Он взял своими твердыми, сильными пальцами ее мягкую, гладкую, пахучую руку и сжал по-мужски.
— Екатерина Вторая не умела уступать, чтобы брать. И ей оставалось толкать любовников в свою постель.
«Артистка Московской оперетты» вскочила, и стул, на котором она до того сидела, опрокинулся.
— Леонид Владимирович! — громко позвала она Азанчеева, — Леонид Владимирович! Ау, Леонид Владимирович!..
В столовой было жарко, дымно и чадно. Гости расходились. Азанчеев уводил свою даму. Величко декламировал в передней:
Гомеопатия всегда
Была вредна моей натуре…
Наркевич говорил Карбышеву:
— Я понимаю вашу мысль. Но кто же из них в конце концов прав?

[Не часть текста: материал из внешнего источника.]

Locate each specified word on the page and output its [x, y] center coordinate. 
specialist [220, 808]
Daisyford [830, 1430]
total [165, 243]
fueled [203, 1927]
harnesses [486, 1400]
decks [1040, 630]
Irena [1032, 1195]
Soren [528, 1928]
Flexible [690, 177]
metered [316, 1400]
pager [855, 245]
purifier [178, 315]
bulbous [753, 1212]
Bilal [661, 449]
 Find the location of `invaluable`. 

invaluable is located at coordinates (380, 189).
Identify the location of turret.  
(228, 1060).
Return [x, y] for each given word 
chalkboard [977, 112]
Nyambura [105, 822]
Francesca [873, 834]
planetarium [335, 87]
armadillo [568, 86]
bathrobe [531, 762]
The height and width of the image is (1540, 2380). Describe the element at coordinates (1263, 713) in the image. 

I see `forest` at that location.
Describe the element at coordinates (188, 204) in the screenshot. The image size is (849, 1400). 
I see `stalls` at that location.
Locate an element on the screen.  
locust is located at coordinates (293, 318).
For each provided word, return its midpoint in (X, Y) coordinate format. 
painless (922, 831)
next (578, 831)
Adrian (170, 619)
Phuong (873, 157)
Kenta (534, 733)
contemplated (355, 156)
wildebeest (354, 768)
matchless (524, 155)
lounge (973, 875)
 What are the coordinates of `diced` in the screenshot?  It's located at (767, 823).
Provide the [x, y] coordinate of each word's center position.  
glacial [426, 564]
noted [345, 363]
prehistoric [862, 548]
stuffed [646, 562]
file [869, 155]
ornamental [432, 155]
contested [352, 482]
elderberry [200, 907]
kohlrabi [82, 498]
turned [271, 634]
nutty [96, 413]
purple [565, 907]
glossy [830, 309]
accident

— Видать, Окул бабу обул, да и Окула баба обула, — усмехнулся Елочкин.
— Есть такая поговорка, — согласился Карбышев, — очень правильно. Вот мы, все трое, служили когда-то в Бресте. Мы знаем, что крепость даром попалась немцам в руки; что она могла бы сопротивляться. Но что было нужно, чтобы она сопротивлялась, — мы и до сих пор не знаем. А в этом — все.
— Почему не знаем? Константин Иванович очень обстоятельно…
Карбышев нервно пожал плечами и сказал, заспешив:
— Да не в одних же технических условиях дело, а еще и в политических, в военно-политических. Только при них и мог бы Брест сыграть свою роль как крепость.
Карбышев выпустил эту торопливую мысль, как фокусник птицу из рукава. И все-таки Наркевичу показалось, что он понял. Но тут же понял еще и другое: Карбышев с огненным нетерпением ждал, когда, наконец, дверь его новой квартиры захлопнется за последним из гостей… Поздно? Очень. Блеклый месяц спускался к Воробьевым горам, кувыркаясь между щербатыми обломками фиолетовых туч, а влево от Кремля уже сияло и золотилось утреннее апрельское небо…
Свет лампы, ярко горевшей в кабинете, прорывался в столовую и падал на стол, за которым недавно ужинали шумливые гости. В столовой было темно. Только на столе поблескивал хрусталь разноцветных фужеров да сверкали в тяжелых бутылках остатки недопитых вин.
Все в квартире спали: Лидия Васильевна, Лялька, Жужу. Не спал Карбышев. Наклонив голову к правому плечу, он быстро, почти без помарок, отчетливо и крупно выводил на листе бумаги строку за строкой.
«Может ли большая одиночная крепость, — писал он, — выдержать длительную осаду в современной войне? Может, если она…»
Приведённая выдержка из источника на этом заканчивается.